AIペットロボット「Moflin(モフリン)」

東京慈恵会医科大学(東京・港区)は2月19日、カシオ計算機と連携し、AI(人工知能)ペットロボット「Moflin(モフリン)」を2月9日から附属病院小児病棟の無菌病床に導入したと発表した。小児病棟の無菌病床での活用は初という。

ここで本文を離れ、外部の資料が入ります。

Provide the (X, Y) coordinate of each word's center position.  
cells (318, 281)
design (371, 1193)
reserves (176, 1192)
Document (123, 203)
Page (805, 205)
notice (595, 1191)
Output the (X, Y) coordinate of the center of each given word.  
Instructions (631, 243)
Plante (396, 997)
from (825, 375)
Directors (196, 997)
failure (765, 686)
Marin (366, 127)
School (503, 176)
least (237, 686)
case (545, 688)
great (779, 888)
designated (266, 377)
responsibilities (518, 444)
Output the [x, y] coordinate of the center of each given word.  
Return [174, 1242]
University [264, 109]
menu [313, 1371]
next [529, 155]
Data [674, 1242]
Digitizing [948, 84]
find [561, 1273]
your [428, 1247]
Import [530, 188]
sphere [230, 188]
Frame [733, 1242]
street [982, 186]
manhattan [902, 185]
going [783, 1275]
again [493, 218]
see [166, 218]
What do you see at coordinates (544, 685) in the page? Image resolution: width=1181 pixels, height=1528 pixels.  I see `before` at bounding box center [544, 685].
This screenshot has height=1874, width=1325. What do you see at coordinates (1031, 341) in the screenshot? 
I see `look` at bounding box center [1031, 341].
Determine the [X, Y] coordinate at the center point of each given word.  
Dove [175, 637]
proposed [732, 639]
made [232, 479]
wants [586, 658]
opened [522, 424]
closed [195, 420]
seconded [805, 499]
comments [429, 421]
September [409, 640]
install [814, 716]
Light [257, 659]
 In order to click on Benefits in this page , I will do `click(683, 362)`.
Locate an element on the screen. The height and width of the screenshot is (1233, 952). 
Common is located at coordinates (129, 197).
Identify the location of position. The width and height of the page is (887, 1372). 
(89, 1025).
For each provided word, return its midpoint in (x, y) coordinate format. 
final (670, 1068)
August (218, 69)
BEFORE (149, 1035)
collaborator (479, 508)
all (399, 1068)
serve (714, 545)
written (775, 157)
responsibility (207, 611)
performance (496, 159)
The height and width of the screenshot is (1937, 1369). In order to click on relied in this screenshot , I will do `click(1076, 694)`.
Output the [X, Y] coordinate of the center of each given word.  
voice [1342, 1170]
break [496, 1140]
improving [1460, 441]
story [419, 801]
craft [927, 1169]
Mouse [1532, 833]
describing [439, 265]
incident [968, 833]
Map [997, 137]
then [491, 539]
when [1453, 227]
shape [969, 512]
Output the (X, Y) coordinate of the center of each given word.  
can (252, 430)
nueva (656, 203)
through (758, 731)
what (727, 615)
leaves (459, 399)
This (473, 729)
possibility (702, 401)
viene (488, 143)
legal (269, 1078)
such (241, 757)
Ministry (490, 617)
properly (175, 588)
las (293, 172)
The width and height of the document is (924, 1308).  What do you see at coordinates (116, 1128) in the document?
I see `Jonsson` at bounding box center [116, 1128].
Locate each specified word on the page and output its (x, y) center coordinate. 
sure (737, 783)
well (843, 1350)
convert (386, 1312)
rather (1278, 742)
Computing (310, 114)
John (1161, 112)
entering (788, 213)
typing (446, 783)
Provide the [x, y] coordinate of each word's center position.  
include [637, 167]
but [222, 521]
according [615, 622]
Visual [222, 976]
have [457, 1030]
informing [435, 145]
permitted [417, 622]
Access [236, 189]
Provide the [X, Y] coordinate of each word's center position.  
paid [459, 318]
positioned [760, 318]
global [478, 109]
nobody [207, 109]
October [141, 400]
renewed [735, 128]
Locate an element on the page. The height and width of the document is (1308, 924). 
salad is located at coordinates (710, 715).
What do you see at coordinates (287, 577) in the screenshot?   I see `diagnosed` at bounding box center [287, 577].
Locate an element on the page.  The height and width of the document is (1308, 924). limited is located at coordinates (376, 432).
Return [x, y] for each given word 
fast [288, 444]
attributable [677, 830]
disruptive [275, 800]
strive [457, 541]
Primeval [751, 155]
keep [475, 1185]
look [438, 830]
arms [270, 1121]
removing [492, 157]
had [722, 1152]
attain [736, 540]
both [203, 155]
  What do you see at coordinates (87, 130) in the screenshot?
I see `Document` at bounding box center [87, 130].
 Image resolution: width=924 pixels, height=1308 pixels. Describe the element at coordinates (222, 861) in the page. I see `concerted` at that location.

「Moflin」は、飼い主と深い絆を築けるように設計されたAIペットロボット。よく話しかける人を飼い主として認識し、なでたり、抱きしめたりするなどの愛情表現から飼い主が好むしぐさを認識し、自ら進んで行うようになる。育て方次第で400万通り以上の性格が形成される。

小児病棟の無菌病室
小児病棟の無菌病室

慈恵医大は、カシオから「Moflin」2台の提供を受け、小児病棟のケアの一環で運用する。こどもが触れ合い、声をかけ、日々の入院生活の中で自然に関係を築いていく存在として、医療スタッフを補完する役割を担うことを見込む。また、「Moflin」のいる環境での入院生活が、こどもたちや保護者の気持ちにどのような変化をもたらすのかを聞き取りなどを通じて、日々のケアの向上につなげる。

東京慈恵会医大では、今後、導入窓口となった小児科学講座がカシオと連携しながら、ロボットが、こどもたちの入院生活の質(QOL)を高め、医療現場に無理なく根づく活用の形を模索する。